__SCHRIFTLICHE AUFGABE__. Setze die Besprechung des Tatorts „Im Herzen Eiszeit“ im Anschluss an ihren letzten Satz fort.

Bild: BR/Rolf von der Heydt

Im Herzen Eiszeit

Folge 307

2. April 1995

Sender: BR

Regie: Hans Noever

Drehbuch: Peter Probst

So war der Tatort:

Sentimental.

Denn nicht nur die Charaktere in diesem 10. Fall der Münchner Hauptkommissare Ivo Batic (Miroslav Nemec) und Franz Leitmayr (Udo Wachtveitl) schwelgen fleißig in Erinnerungen: Auch beim Zuschauen stellen sich aus heutiger Sicht dank der Bilder, Gesichter und Musik vergangener Tage sentimentale Gefühle ein.

Im Zentrum des 307. Tatorts steht nämlich der gut ein Jahr nach der TV-Premiere des Krimis viel zu früh verstorbene Rio Reiser: Der selbsternannte König von Deutschland und frühere Frontmann von Ton Steine Scherben mimt im Krimi die Episodenhauptrolle des Ex-Sträflings Reinhard Kammermeier und steuert auch den Soundtrack bei. Die sozialkritische, linksalternative Einstellung des Sängers spiegelt sich dabei in seiner Rolle wider; Kammermeier ist ein ehemaliger Hausbesetzer aus der linksradikalen Szene, der nach elf Jahren Haft aus dem Gefängnis entlassen wird.

Mit einigen Freunden hatte er damals ein Luxusgeschäft überfallen, wobei ein Wachmann zu Tode kam – Kammermeier wurde als einziger Täter verhaftet und verurteilt, ohne die Identität seiner Komplizen preiszugeben. Nun muss er feststellen, dass seine Ex-Gefährten inzwischen zu genau der Art biederer Münchner geworden sind, für die sie früher nur Verachtung übrig hatten. Einer der Gauner wird kurz nach Kammermeiers Entlassung ermordet, was ihn zum Hauptverdächtigen macht, doch Regisseur Hans Noever (Verrat) lässt uns direkt wissen, dass der aus der Haft entlassene Mann sich nichts hat zu Schulden kommen lassen: Wir werden Zeuge des Mordes, den Richard „Rick“ Heiger (Tobias Hoesl) begeht, weil er von der Beute des Überfalls nichts abgeben möchte.

__EXTRAHIERTE DATEN__.
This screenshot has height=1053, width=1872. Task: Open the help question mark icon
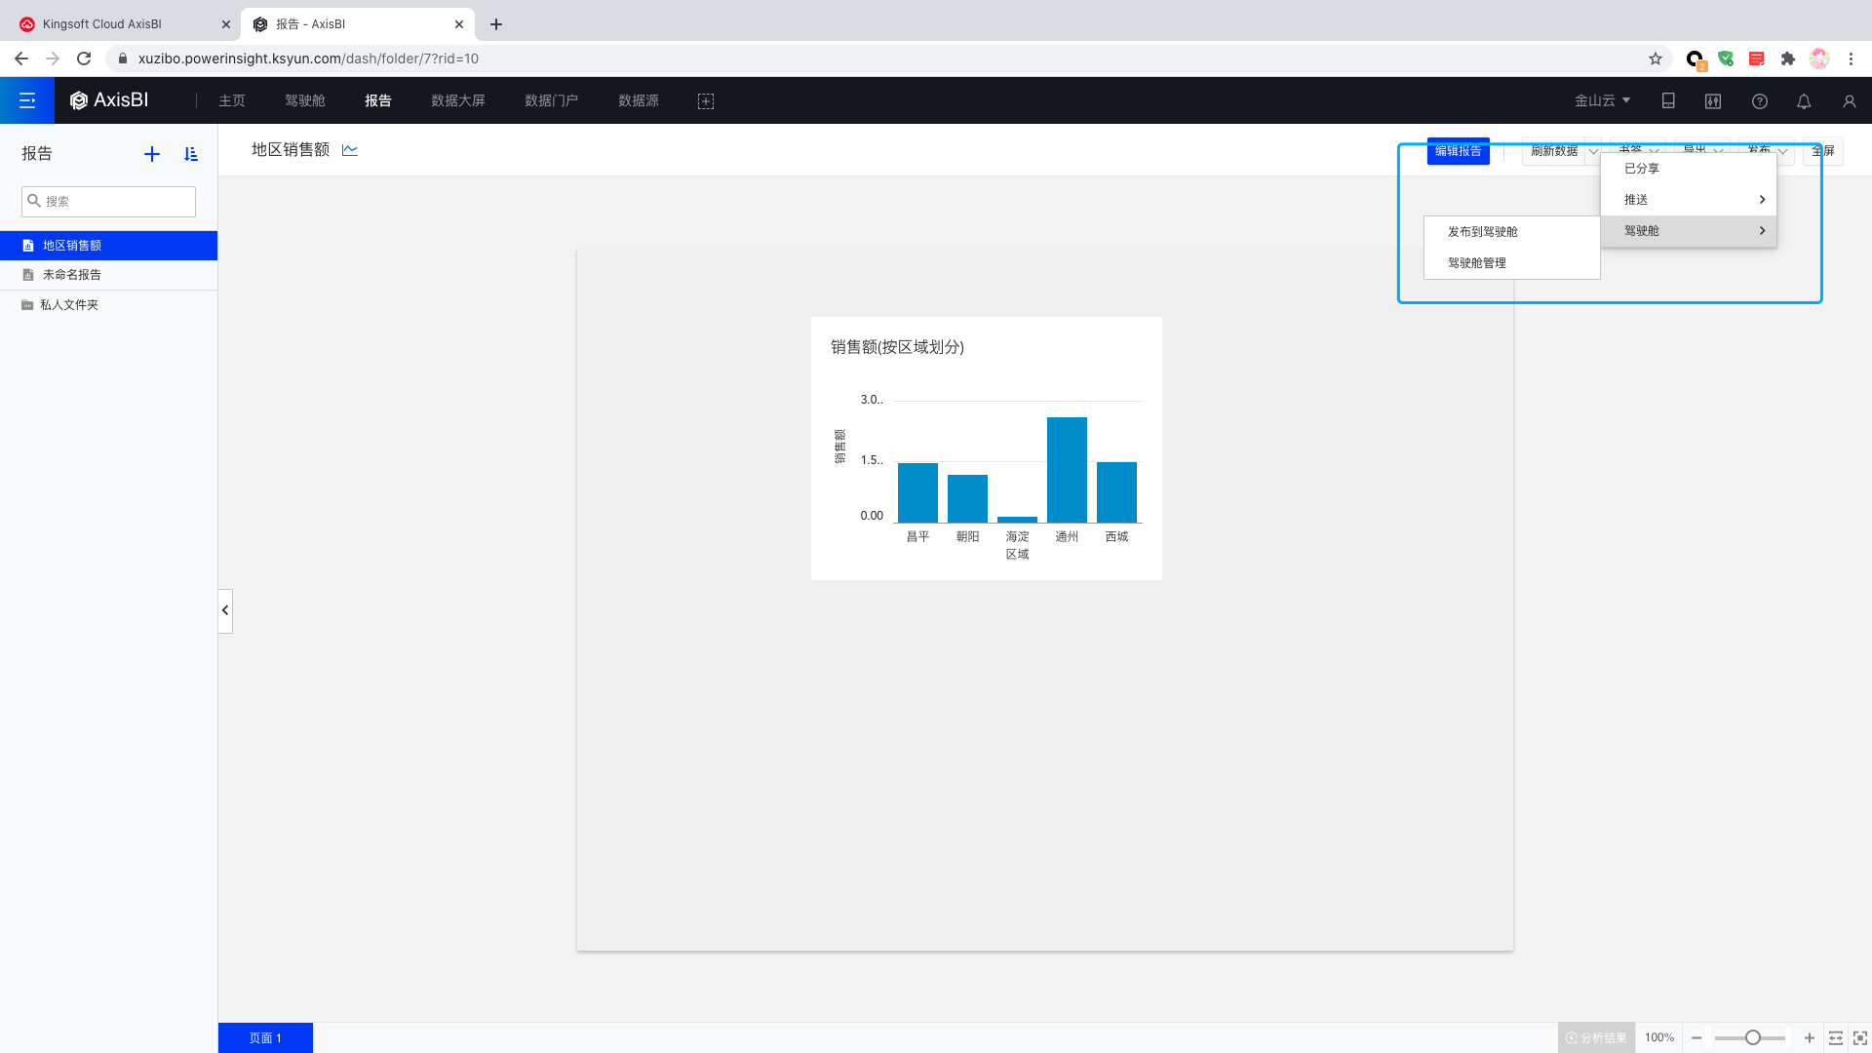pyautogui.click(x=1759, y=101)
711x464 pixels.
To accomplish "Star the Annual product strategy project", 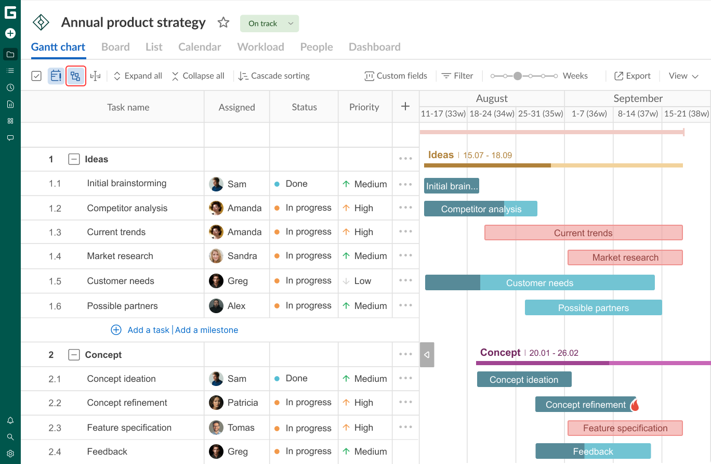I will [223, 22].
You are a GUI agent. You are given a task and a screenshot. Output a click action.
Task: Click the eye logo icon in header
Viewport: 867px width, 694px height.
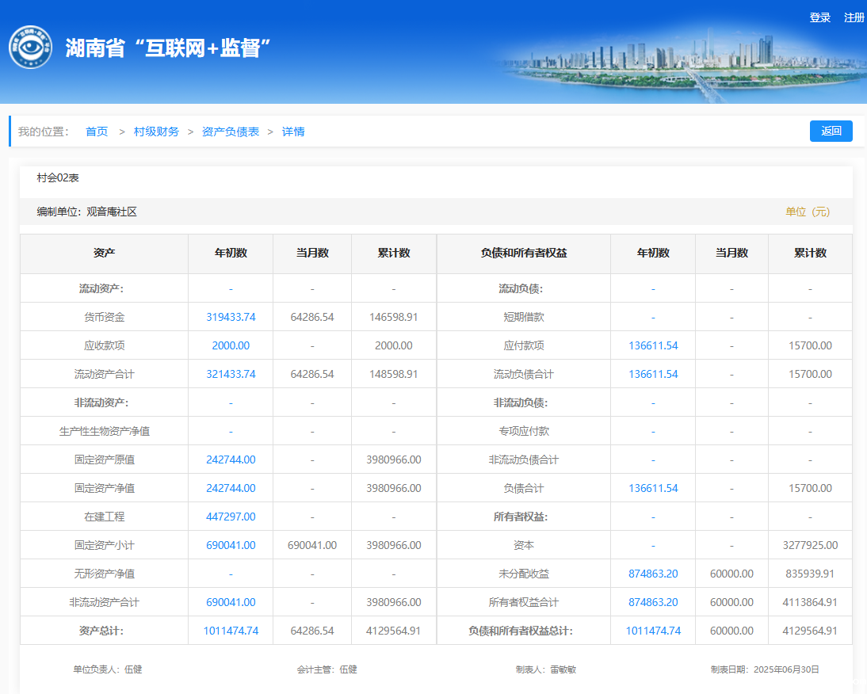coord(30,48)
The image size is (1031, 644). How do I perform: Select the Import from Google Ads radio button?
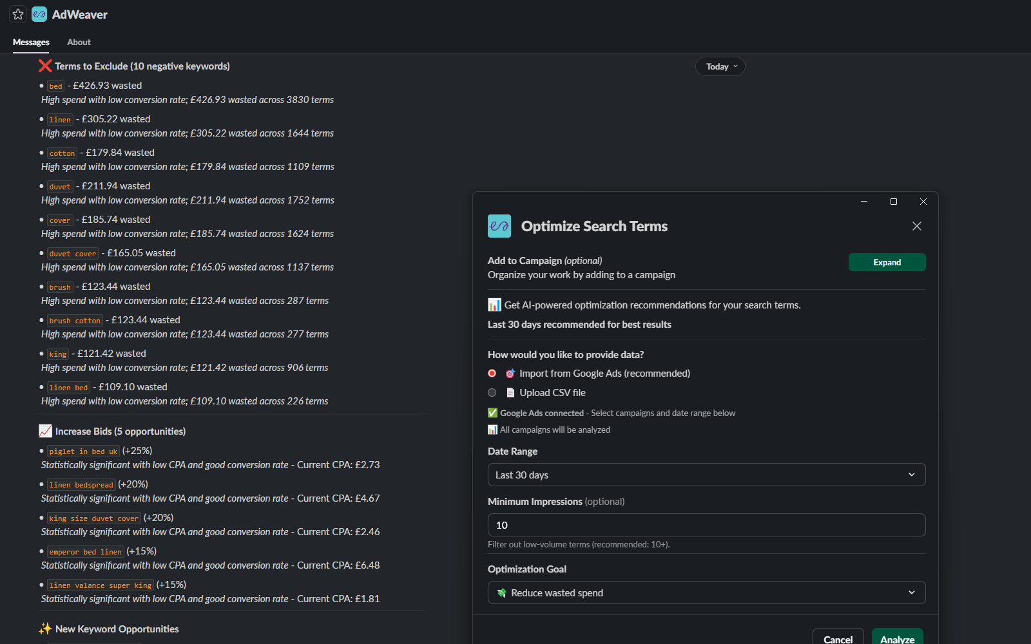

==

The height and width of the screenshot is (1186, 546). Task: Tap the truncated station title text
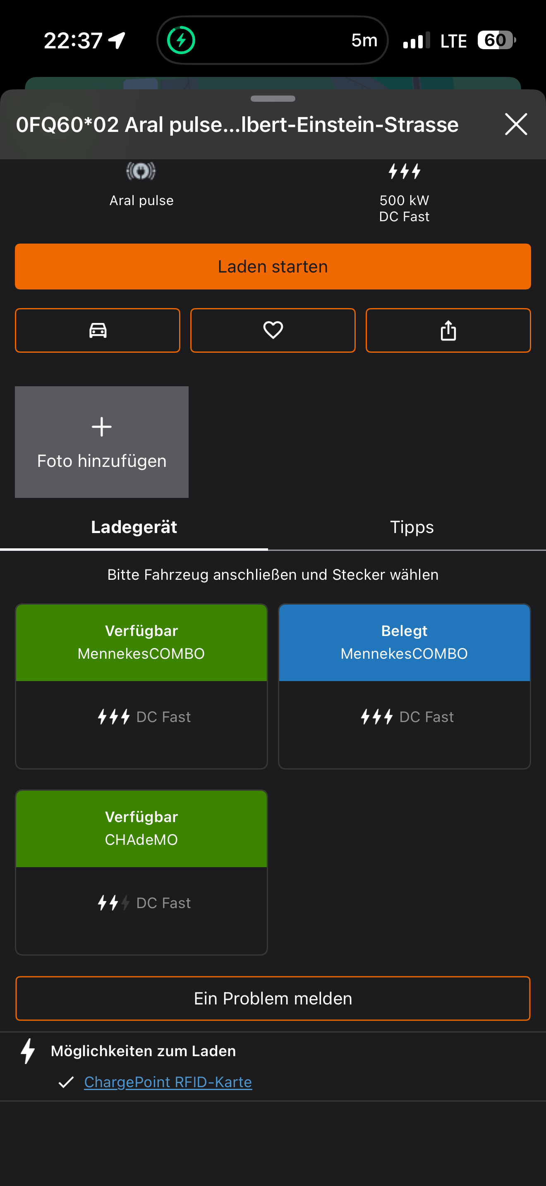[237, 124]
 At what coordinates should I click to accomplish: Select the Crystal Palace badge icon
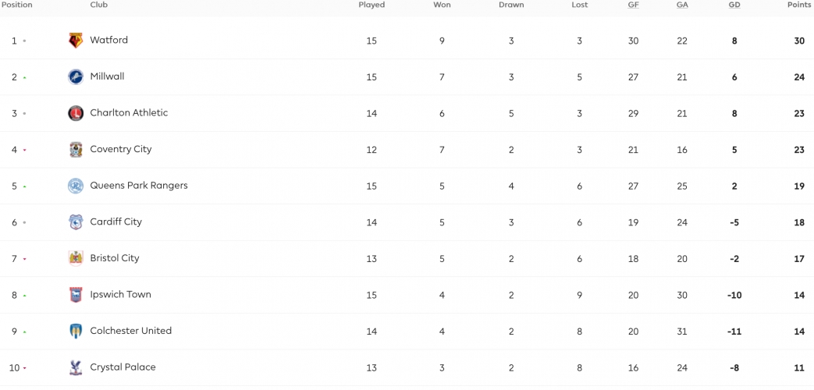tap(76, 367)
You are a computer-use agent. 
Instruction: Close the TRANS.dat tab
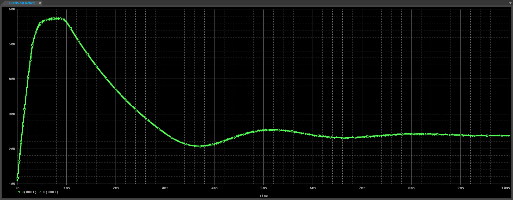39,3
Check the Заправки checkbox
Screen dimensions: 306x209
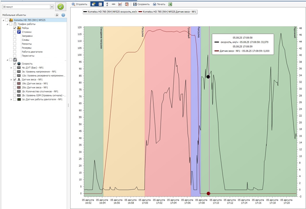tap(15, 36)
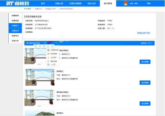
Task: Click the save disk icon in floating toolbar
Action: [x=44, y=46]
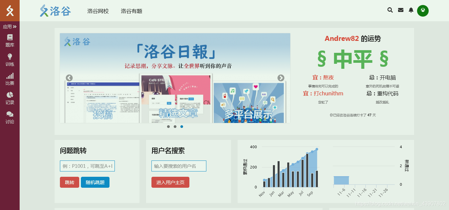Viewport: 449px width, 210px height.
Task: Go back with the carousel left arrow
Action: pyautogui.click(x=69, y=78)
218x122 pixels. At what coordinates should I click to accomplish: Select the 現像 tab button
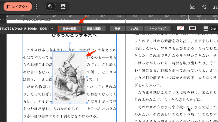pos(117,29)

__LÖSUNG__.
Die Tat ruft Batic und Leitmayr auf den Plan, die anfangs wenig Kamerazeit bekommen und nach einem Anschlag auf eine weitere Person aus dem Kreise Kammermeiers, den exzentrisch-überzeichneten TV-Produzenten Oliver Reichel (Wilfried Hochholdinger, Dunkle Zeit), schnell die Verbindung zwischen den Opfern und der Hausbesetzerszene herstellen. Kammermeier zieht derweil wieder bei seinem Vater (Otto Grünmandl) ein und lernt dessen Nachbarin kennen: Susanne Koron (Gunda Ebert, Väter) hat eine persönliche Verbindung zum Überfall und schwört Rache. Bald ist nicht nur die Polizei, sondern sind auch Susanne und Rick hinter dem ewigen Träumer her.


BATIC:
Herr Kammermeier, erzählen Sie mir etwas über Ihren Sohn?

KAMMERMEIER:
Er war immer schon ein Träumer.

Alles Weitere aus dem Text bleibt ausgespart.